I must have slept really hard and unmoving, because I woke up this morning with one hell of a crick in my neck. Ouch! No looking left for me. Fortunately I've had the opportunity to observe BB in action so I know all about moving my entire upper body to look around. (See a doctor, you hoser!)

Not in the best of shape, I head off to work in my truck. I practically had to get out of the truck a couple of times to check for traffic. I arrived at work to discover that my Boeing badge still lies safe and concealed in the left fairing pocket of the GoldWing at home. Damn! No problem getting in the building, but I need it at the Boeing Employees Credit Union (BECU) this morning. Damn Damn!

Thankfully it's a quiet morning at work. Answer a couple of e-mails, check CNN to see if we're at war anywhere, then leave about 9 to return home, get my badge, and get back to the BECU. My neck is really tightening up so as soon as I get home I down some drugs to ease the pain. Got the badge and I'm off to the BECU.

I park in the BECU lot and realize I don't have the printed e-mail that has the woman's' name. DAMN! Drive to work up a crawling Evergreen Way and duck into the office to grab the paper. Naturally I get spotted and have to answer urgent questions. Irritated, I cut them sorta short and jump back in the truck. Drive back through crawling traffic to BECU. Get parked and discover I STILL don't have the right piece of paper. DAMN! DAMN! DAMN! Of course, this woman's' first name isn't something simple like Beth or Wendy. No, it's so weird I can't even make a guess. And her last name is two names hyphenated and I have never seen either of them, alone or hyphenated. DAMN! DAMN! DAMN! DAMN! DAMN! DAMN!

I can attest that 'Built Ford Tough' certainly applies to their steering wheels. I hammered it!

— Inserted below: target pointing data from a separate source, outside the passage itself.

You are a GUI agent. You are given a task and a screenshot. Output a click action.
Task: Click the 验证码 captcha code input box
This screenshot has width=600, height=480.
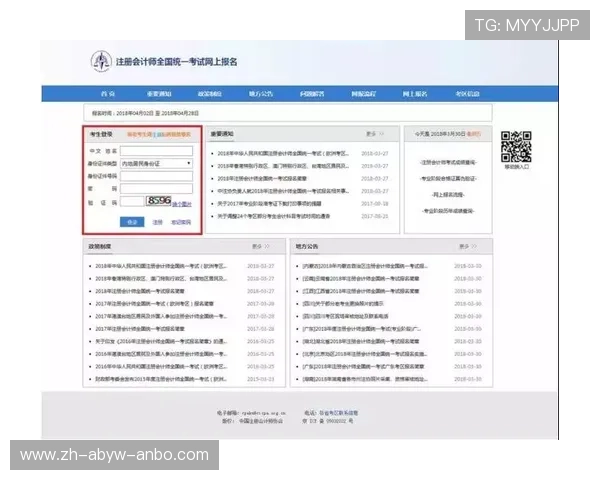pos(132,200)
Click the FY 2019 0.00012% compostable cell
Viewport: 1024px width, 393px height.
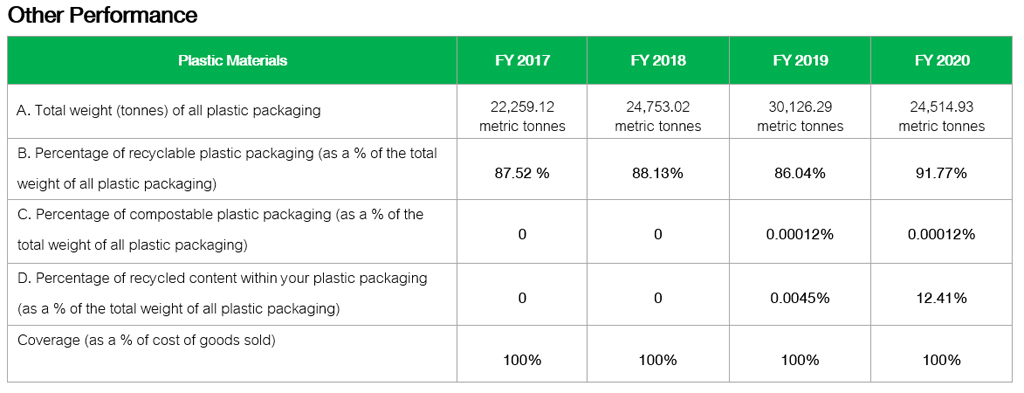(800, 234)
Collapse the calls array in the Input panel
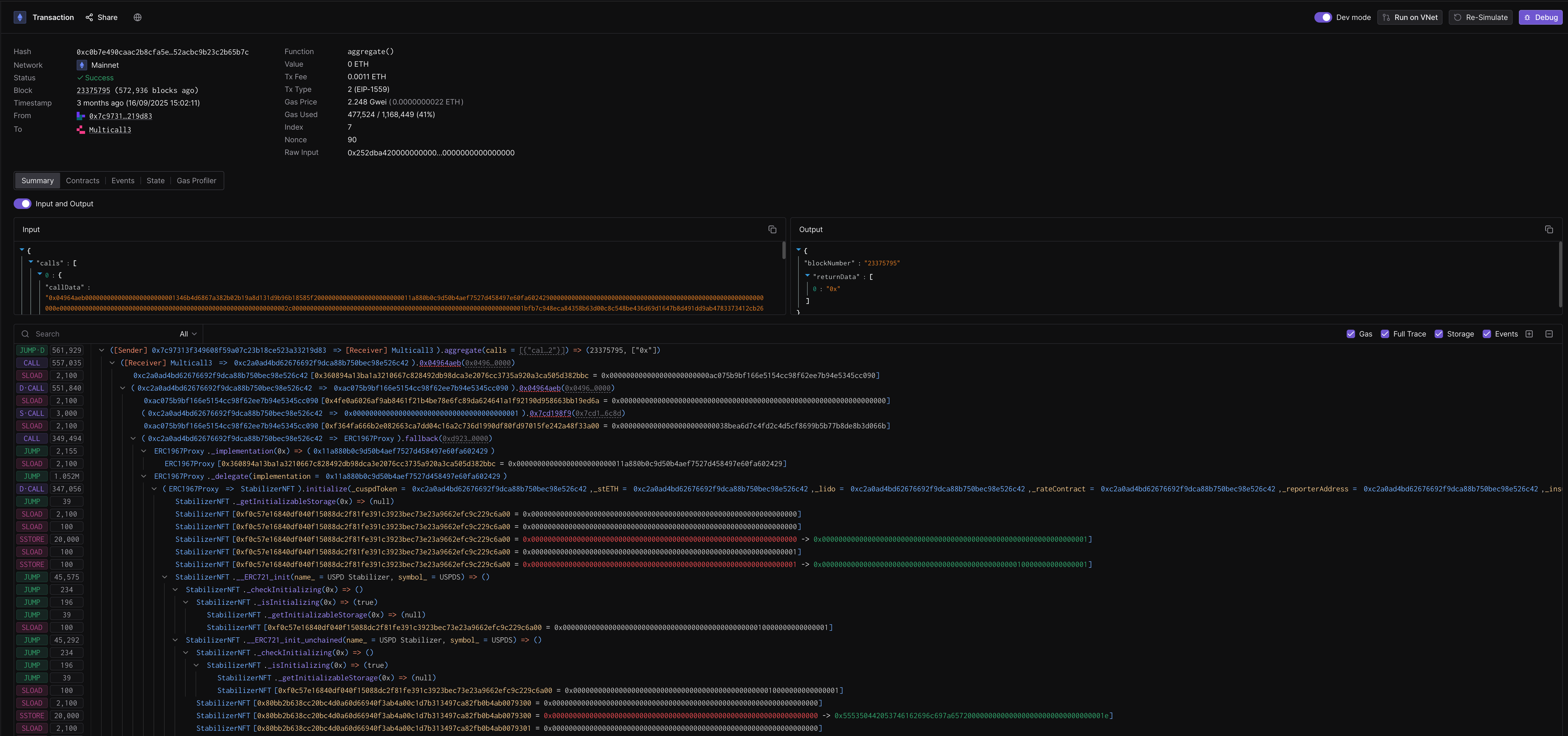The image size is (1568, 736). (x=30, y=262)
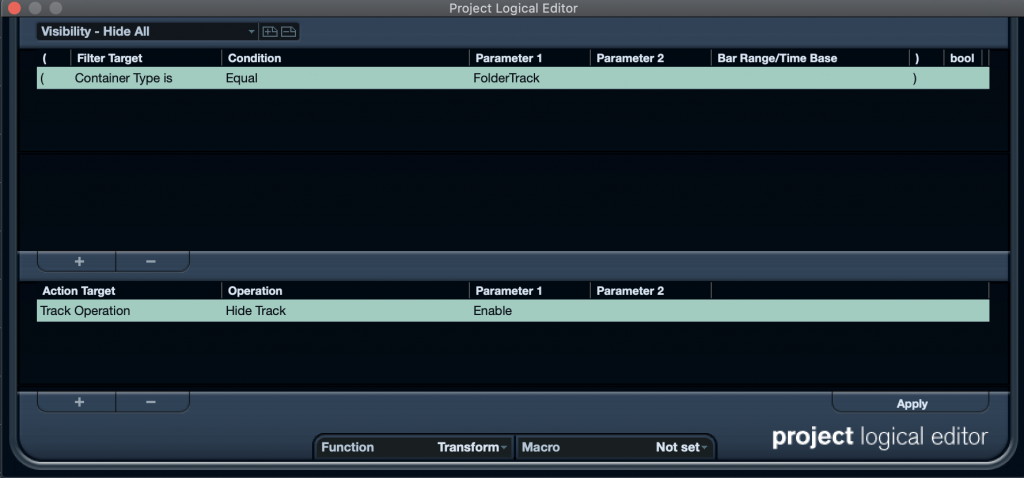
Task: Click the Track Operation action target cell
Action: tap(129, 311)

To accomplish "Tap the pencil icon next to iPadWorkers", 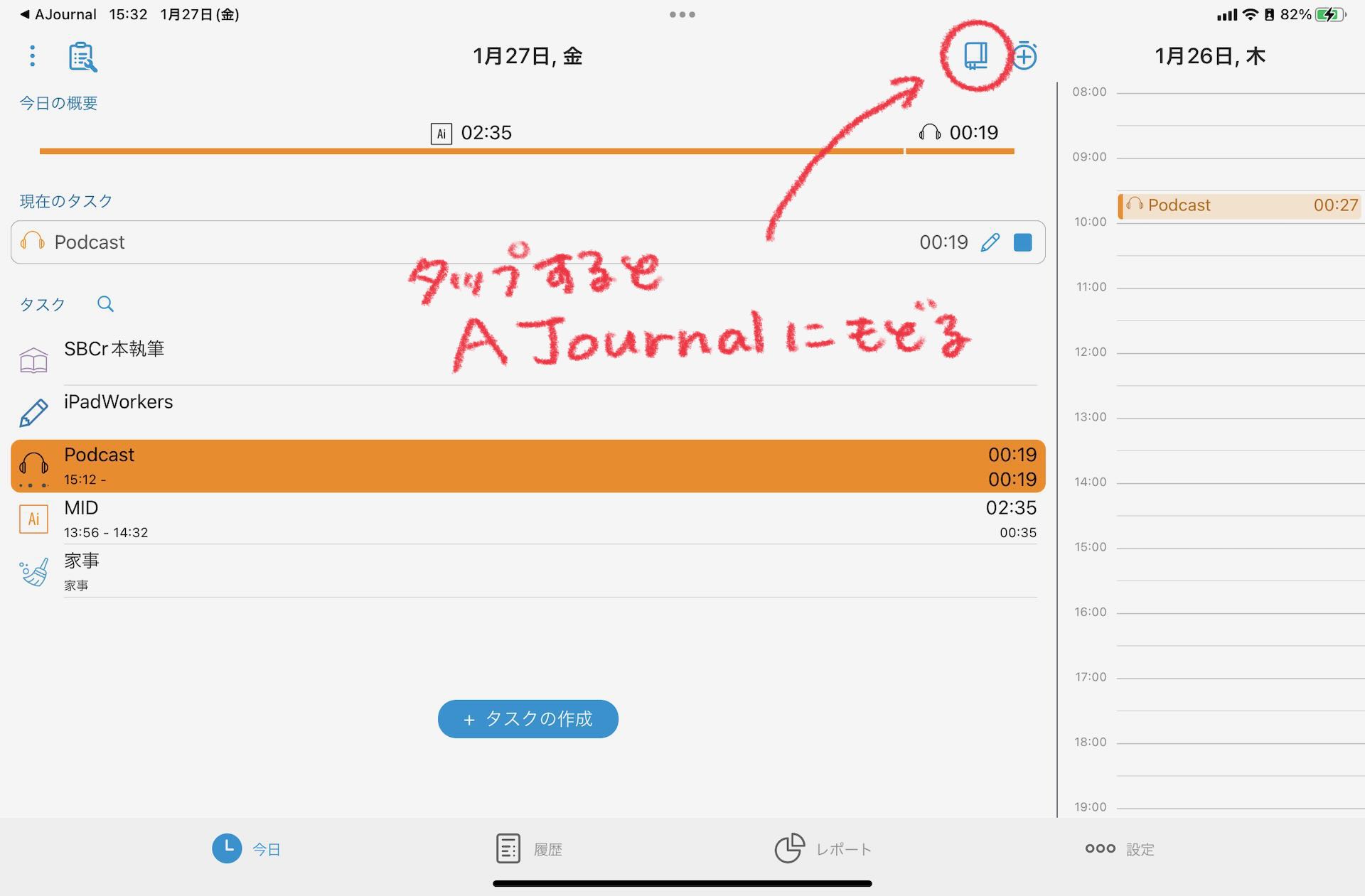I will (33, 411).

It's now 10:50. I'm supposed to meet Patrick at 11:15 at his condo in Mukilteo. Damn! Maybe the gods are trying to tell me something. I sit there for a minute cooling off and a friend from work goes by and says 'Hi'. Well, I guess the whole world hasn't gone completely bonkers, just my morning.

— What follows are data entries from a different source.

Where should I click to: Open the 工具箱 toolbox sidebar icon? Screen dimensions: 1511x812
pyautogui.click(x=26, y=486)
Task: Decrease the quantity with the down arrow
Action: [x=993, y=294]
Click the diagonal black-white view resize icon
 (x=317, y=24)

I head toward Patrick in the evil crawling Evergreen traffic. All this caused by two simple things: Patrick won't take a check and "Hey, as long as you're here, let's have another beer."

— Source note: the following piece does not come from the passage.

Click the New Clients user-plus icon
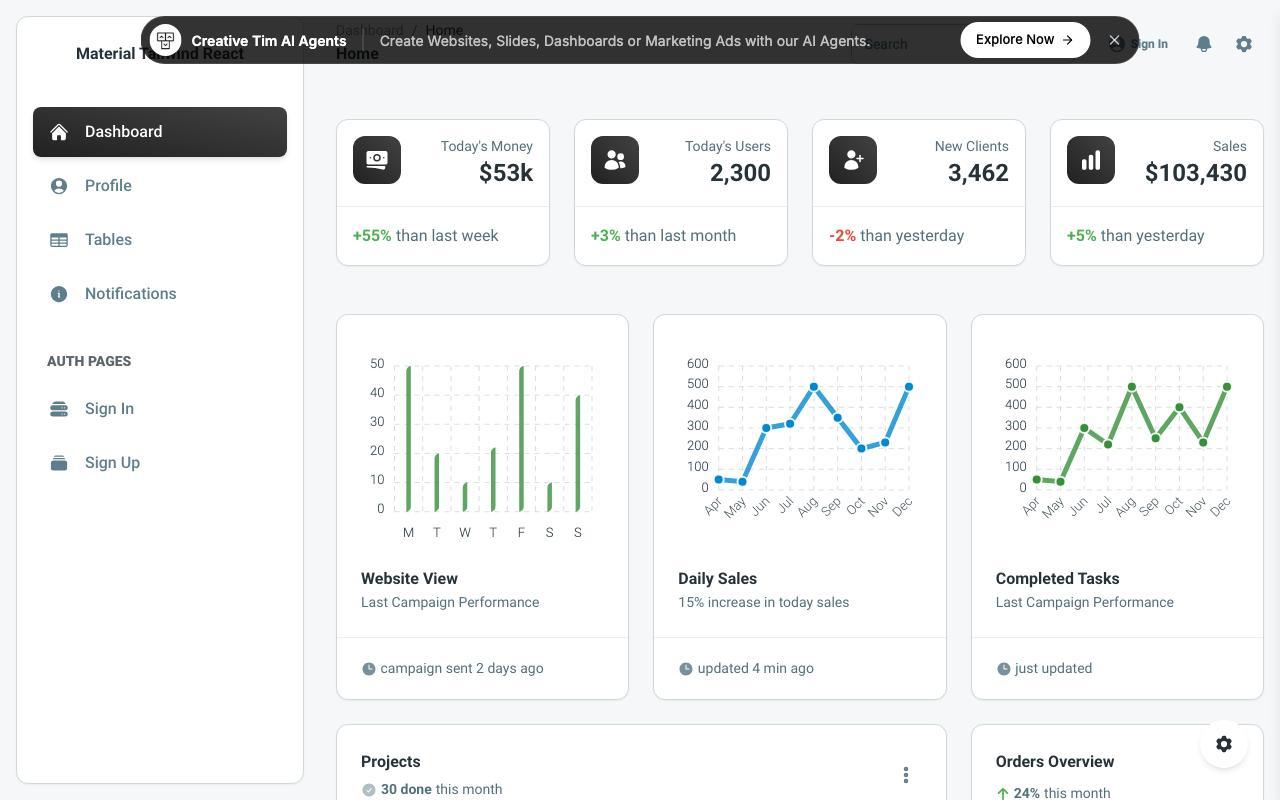Image resolution: width=1280 pixels, height=800 pixels. (x=853, y=160)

After waiting two cycles for the light at Evergreen and Casino Road I think to myself, "Fuck it!" I don't need this bike. I lived 50 years without one, I finish up here on this earth without one. If he wants the money, he can load the bike in my truck and follow me back to BECU with the paperwork containing this woman's' name, or he can sell the damn thing to somebody else.

Aaaaaahhhhhhhhh. Enlightenment at last. How often we forget the difference between interesting and important. My neck hurts less, I ignore the traffic and scan the FM dial for some interesting music. In less than an hour, I'll be on with my life, plus or minus one bike. So be it.

Patrick pulls into his condo parking space right ahead of me. I relate a very brief account of my morning. He hesitates and frowns when I explain I haven't got the Cashier's check yet. I explain his options. He comes to the light and we're on our way.

Yes, the line to the cashiers is long, but we chat amiably about his hotted up '79 VW Rabbit. The line moves along nicely, somewhere birds are singing, angels dance on pins, the sun shines eternally, the Eagles are back together.

And in less than an hour I'm back home. The title is signed and transferred and a beautiful red 1990 Honda Hawk, 8000 miles, excellent condition, paid in full, sits peacefully in my garage.

Hey Chris, I'll get the next one too. Its easy.